> [Consignes]
- 1) D'après la transcription de la séance, quelle frontière les Américains ont-ils fermée à tous les piétons ?
- 2) Recopiez tout ce qui va de « M. Joseph Volpe » jusqu'à « à la frontière. » dans la transcription de la séance.
- 3) Prolongez la transcription de la séance à partir de sa dernière réplique.

> [Texte fourni]
::::::::

La présidente: Merci beaucoup.

Monsieur Volpe, s'il vous plaît.

M. Joseph Volpe (Eglinton—Lawrence, Lib.): Merci, madame la présidente.

Je tiens à remercier tous les invités de leur participation. Il s'agit pour nous d'avoir un meilleur tableau de ce qui se passe à la frontière.

Juste quelques réflexions. Je trouve que les Américains sont tout comme les Canadiens—ils ont un esprit de clocher très développé. Nombre d'entre nous, lorsque nous parlons de commerce international, songeons à Cleveland. La plupart des gens, lorsqu'ils songent au commerce international, pensent à un autre endroit. Mais je ne suis pas sûr que les inquiétudes et préoccupations apparues ces derniers mois soient directement liées aux événements du 11 septembre eux-mêmes et si ces derniers ne sont pas utilisés comme prétexte pour une série d'autres décisions.

Par exemple, sur le plan de la sécurité, les Américains, lorsque j'étais aux États-Unis à la fin de juillet, ont pris sur eux de fermer la frontière mexicaine à tous les piétons. La décision a été présentée comme un geste de pur harcèlement par l'Association des camionneurs américaine, parce qu'ils n'aiment pas la concurrence de leurs homologues mexicains. C'est tout. Ils ont trouvé une raison, un prétexte.

Mais d'après ce que j'entends aujourd'hui, vous préféreriez traiter avec l'administration plutôt qu'avec le Congrès, parce que cette dernière est une autorité linéaire un peu plus réceptive à la dynamique des flux nord-sud et internationaux. Les membres du Congrès et sénateurs sont davantage à l'écoute des intérêts purement locaux. C'est là-dessus que j'aimerais me concentrer un instant. Je me sens un peu embarrassé car je vais devoir m'attaquer à l'industrie de M. Mackay un instant.

Vous connaissez sans doute, monsieur Mackay, cet article—je pense de Newsweek—qui décrivait ce qu'a fait l'industrie du transport aérien américaine dès après le 11 septembre. En gros, l'article brossait le tableau d'une industrie connaissant de graves difficultés avant le 11 septembre, et qui est tombée comme un nuage de sauterelles sur le Congrès et l'administration dès après le 11 septembre pour obtenir une solution étatique à ses problèmes économiques, et cette solution a pris la forme de subventions et garanties d'emprunt.

• 1035

Vous avez pris soin d'indiquer que vous subissez un ralentissement de même ampleur que pendant la Guerre du Golfe persique. J'étais ici alors. Je me souviens de certaines choses, même si ma mémoire n'est plus aussi bonne qu'elle l'était. N'est-il pas un peu trop tôt pour décider que les choses ne vont jamais revenir à la normale?

La présidente: Je vous demande d'être bref, monsieur Mackay.

::::::::

> [Données fournies]

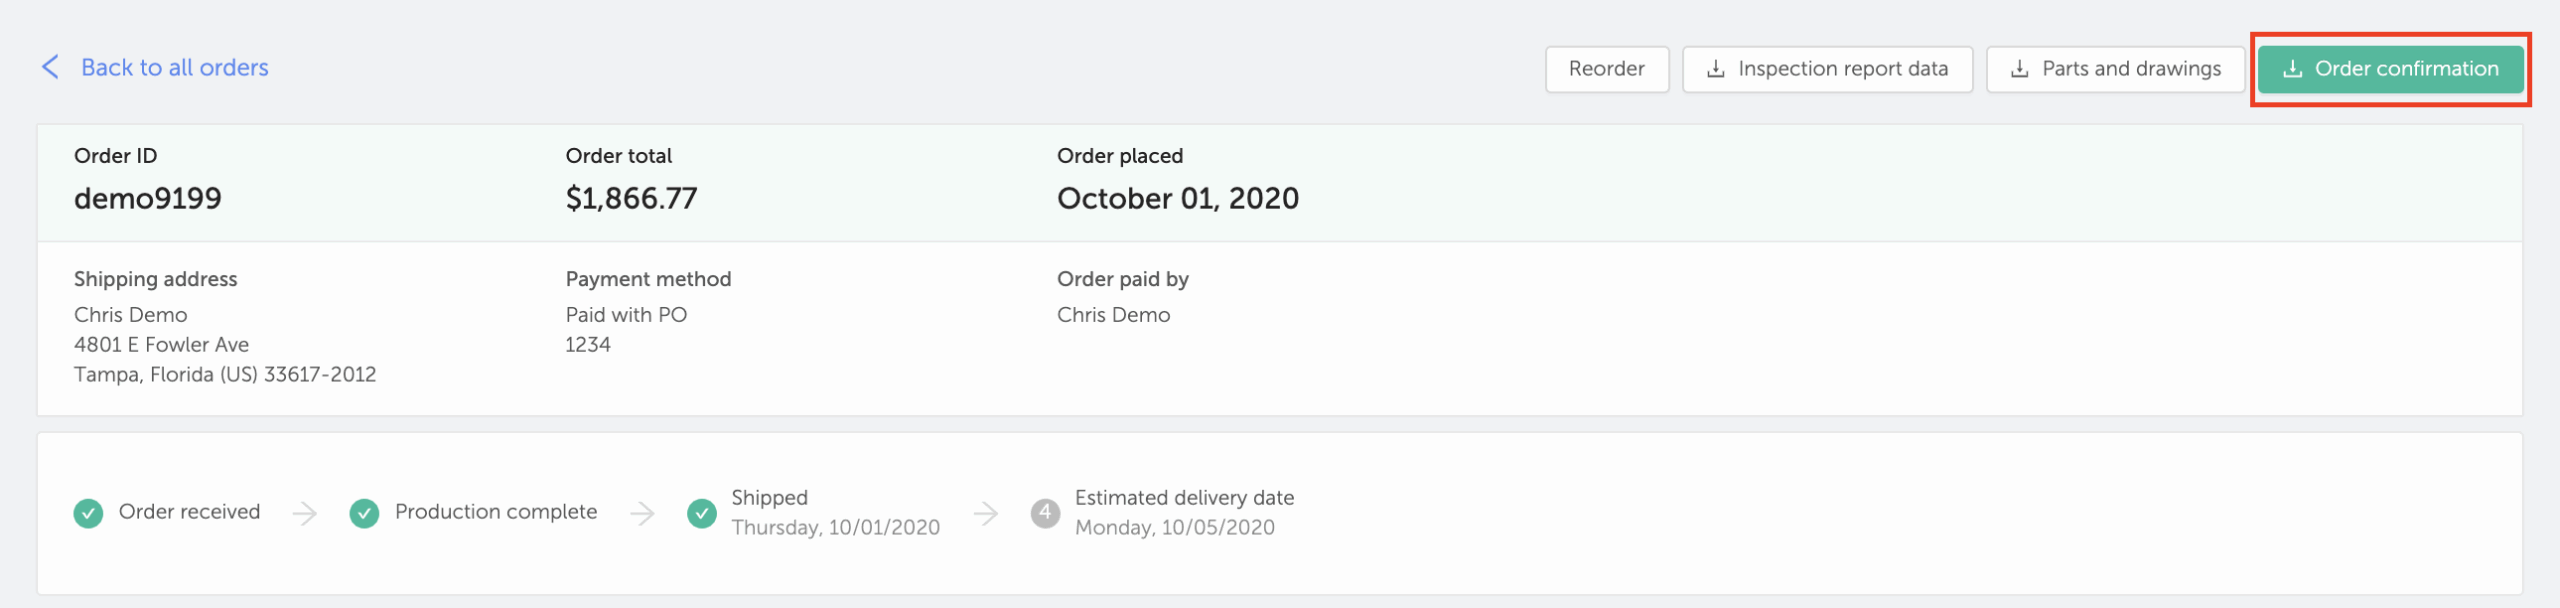Image resolution: width=2560 pixels, height=608 pixels.
Task: Download Parts and drawings
Action: click(2116, 69)
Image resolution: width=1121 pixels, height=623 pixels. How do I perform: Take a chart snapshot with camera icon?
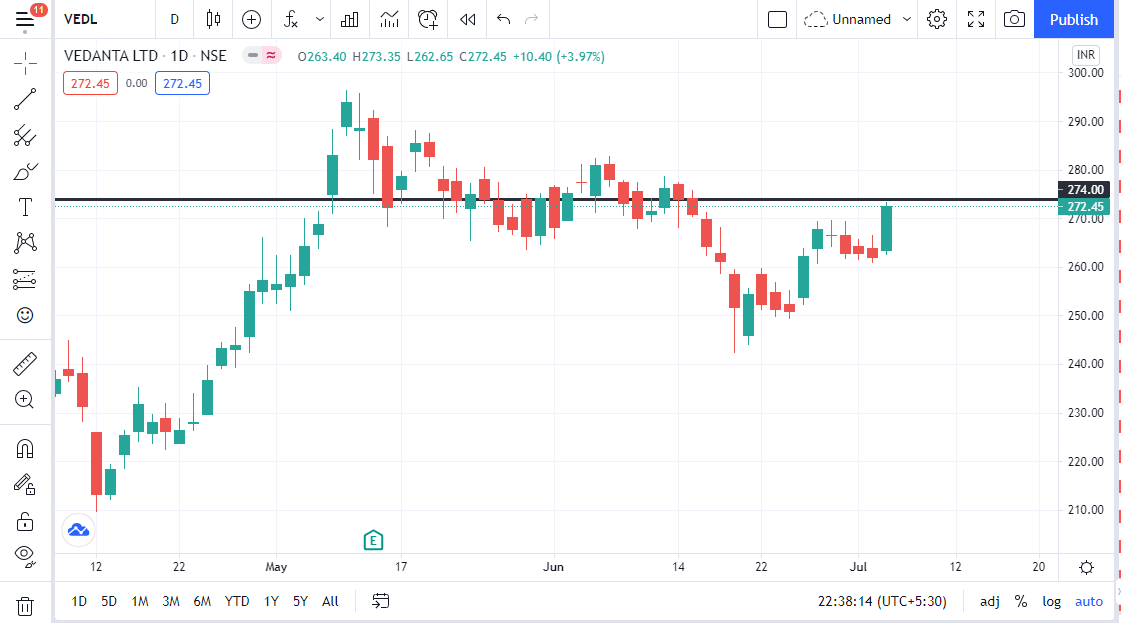pyautogui.click(x=1014, y=19)
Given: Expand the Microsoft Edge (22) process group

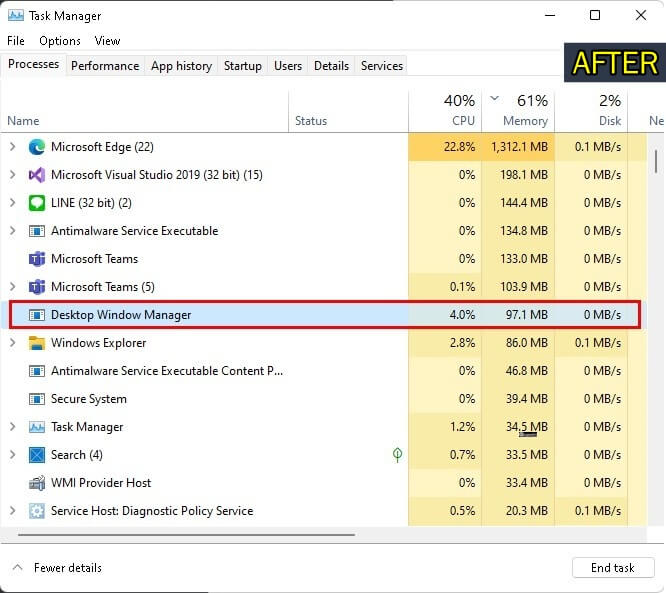Looking at the screenshot, I should [x=12, y=147].
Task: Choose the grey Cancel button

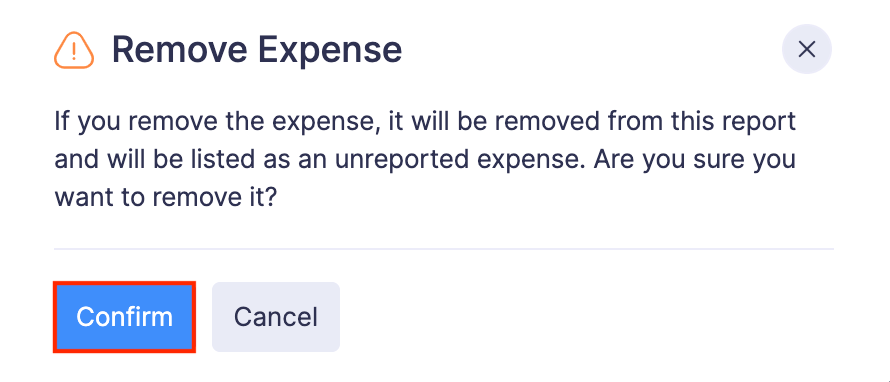Action: click(x=276, y=317)
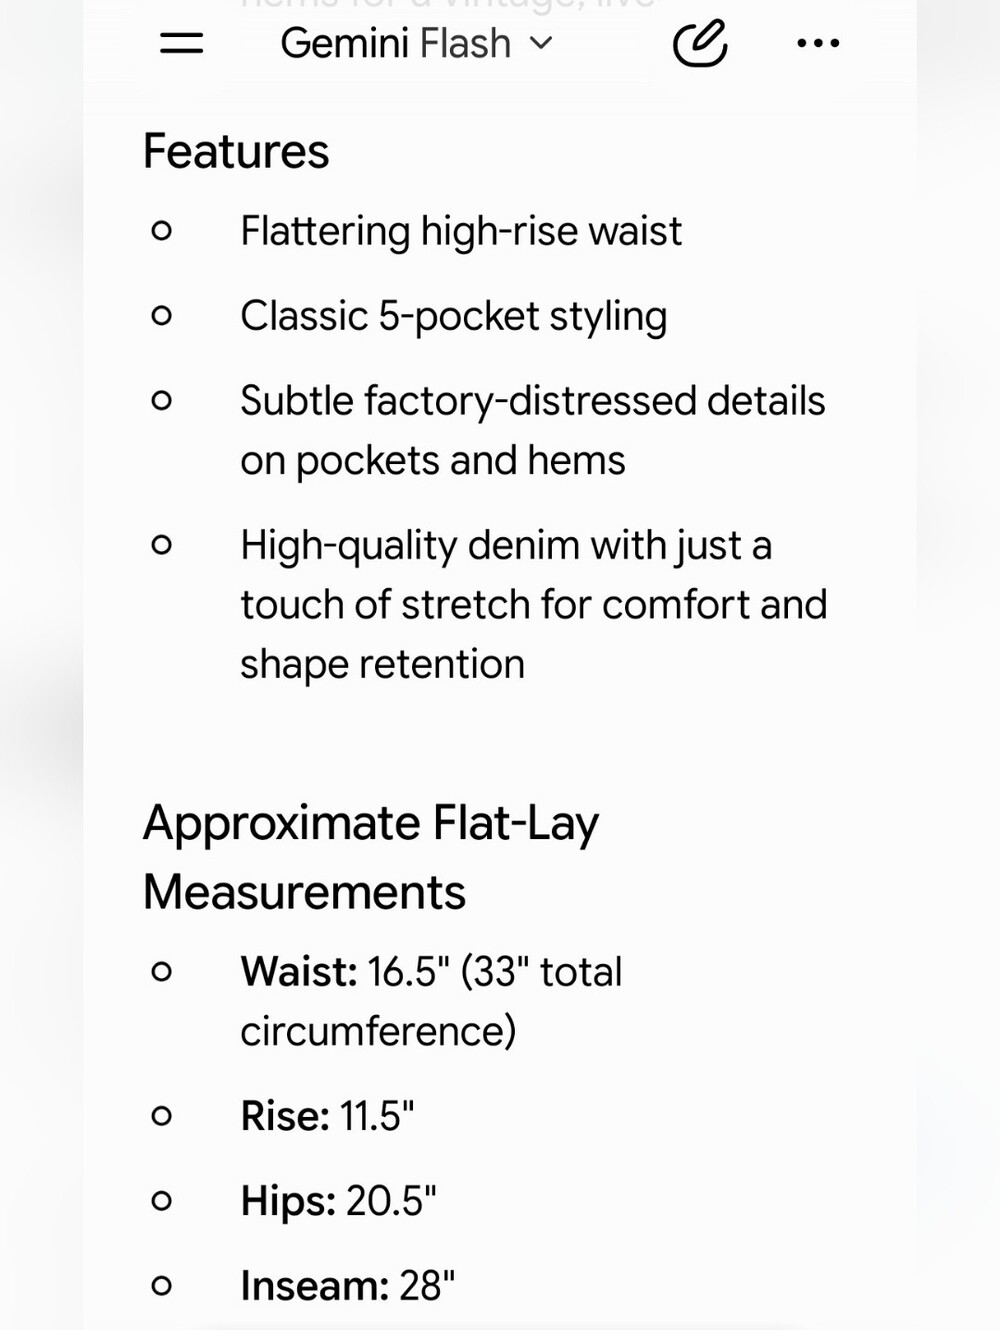Click circumference text under Waist

click(x=378, y=1031)
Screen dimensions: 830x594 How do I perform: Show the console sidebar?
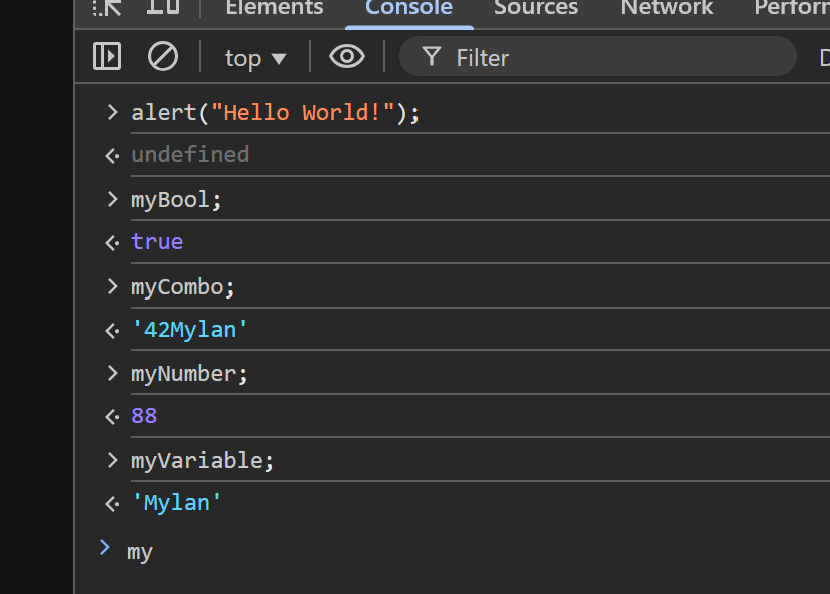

::::::::

> [Réponses dans l'ordre]
- 1) La frontière mexicaine.

- 2)
M. Joseph Volpe (Eglinton—Lawrence, Lib.): Merci, madame la présidente.

Je tiens à remercier tous les invités de leur participation. Il s'agit pour nous d'avoir un meilleur tableau de ce qui se passe à la frontière.

- 3)
M. Clifford Mackay: Tout d'abord, j'espère ne pas avoir donné l'impression que nous n'allons jamais reprendre le dessus. Nous allons nous en sortir. Il ne fait aucun doute qu'à long terme l'avion, particulièrement pour les voyages de plus de 500 milles de distance—cela semble être le seuil—sera le mode de transport préféré. Nous transportons 80 p. 100 du trafic international au Canada et je n'imagine pas que cela change. Donc, la situation va évoluer et les choses vont revenir à la normale.

Ce que j'essayais de communiquer, c'est que nous sommes dans des circonstances très particulières et l'analogie la plus proche que j'ai pu trouver est celle de la Guerre du Golfe. Le problème est que le niveau d'incertitude est plus fort que tout ce que nous avons vu pendant la Guerre du Golfe. Nous ne savons tout simplement pas ce qui va arriver et c'est là notre grand dilemme.

Je ne peux donc pas vous dire si cela prendra six mois, 12 mois, 24 mois ou trois mois. Je peux vous dire avec assez grande certitude que nous ne sortirons pas de ce trou dans trois mois et cela cause de graves problèmes de liquidités à certains transporteurs—pas tous, mais certains. C'est un fait avéré et c'est tout ce que j'essayais de communiquer.

La présidente: Merci beaucoup, monsieur Volpe.

Je tiens à remercier tous les témoins d'être venus nous rencontrer ce matin. Nous avons apprécié non seulement vos exposés, mais également le dialogue que nous avons eu. Chacun de vos secteurs joue un rôle très important dans l'économie canadienne.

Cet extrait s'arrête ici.